Comment by stackghost
1 day ago
I think the point they're making is that "I, a seasoned network security and red-team-type person, could have done this in Wireshark without AI assistance" is neither surprising nor interesting.
That'd be like saying "I, an emergency room doctor, do not need AI assistance to interpret an EKG"
Consider that your expertise is atypical.
The specific point I was trying to make was along the lines of, "I, a seasoned network security and red-team-type person, could have done this in Wireshark without AI assistance. And yet, I’d probably lose a bet on a race against someone like me using an LLM."

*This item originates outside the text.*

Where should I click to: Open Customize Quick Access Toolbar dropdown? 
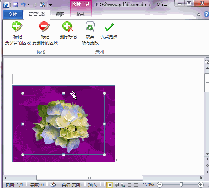point(50,5)
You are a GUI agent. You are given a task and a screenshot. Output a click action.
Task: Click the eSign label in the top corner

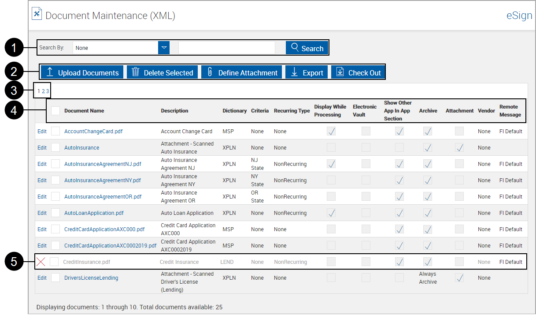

Sure, but that is aside from my original point. If somebody:
a) Has the knowledge to run tcpdump or similar from the command line
b) Has the ambition to document and publish their effort on the internet
c) Has the ability identify and patch the target behaviors in code
I argue that, had they not run to an LLM, they likely would have solved this problem more efficiently, and would have learned more along the way. Forgive me for being so critical, but the LLM use here simply comes off as lazy. And not lazy in a good efficiency amplifying way, but lazy in a sloppy way. Ultimately this person achieved their goal, but this is a pattern I am seeing on a daily basis at this point, and I worry that heavy LLM users will see their skill sets stagnate and likely atrophy.
> I argue that, had they not run to an LLM, they likely would have solved this problem more efficiently
This is just expert blindness, and objectively, measurably wrong.

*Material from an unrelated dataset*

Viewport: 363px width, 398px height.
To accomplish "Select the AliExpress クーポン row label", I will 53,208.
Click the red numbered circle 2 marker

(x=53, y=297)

Oh come on, the fact that the author was able to pull this off is surely indicative of some expertise. If the story started had started off with, "I asked the LLM how to capture network traffic," then yeah, what I said would not be applicable. But that's not how this was presented. tcpdump was used, profiling tools were mentioned, etc. It is not a stretch to expect somebody who develops networked applications knows a thing or two about protocol analysis.
>I argue that, had they not run to an LLM, they likely would have solved this problem more efficiently
Hard disagree. Asking an LLM is 1000% more efficient than reading docs, lots of which are poorly written and thus dense and time-consuming to wade through.
The problem is hallucinations. It's incredibly frustrating to have an LLM describe an API or piece of functionality that fulfills all requirements perfectly, only to find it was a hallucination. They are impressive sometimes though. Recently I had an issue with a regression in some of our test capabilities after a pivot to Microsoft Orleans. After trying everything I could think of, I asked Sonnet 4.5, and it came up with a solution to a problem I could not even find described on the internet, let alone solved. That was quite impressive, but I almost gave up on it because it hallucinated wildly before and after the workable solution.
The same stuff happens when summarizing documentation. In that regard, I would say that, at best, modern LLMs are only good for finding an entrypoint into the docs.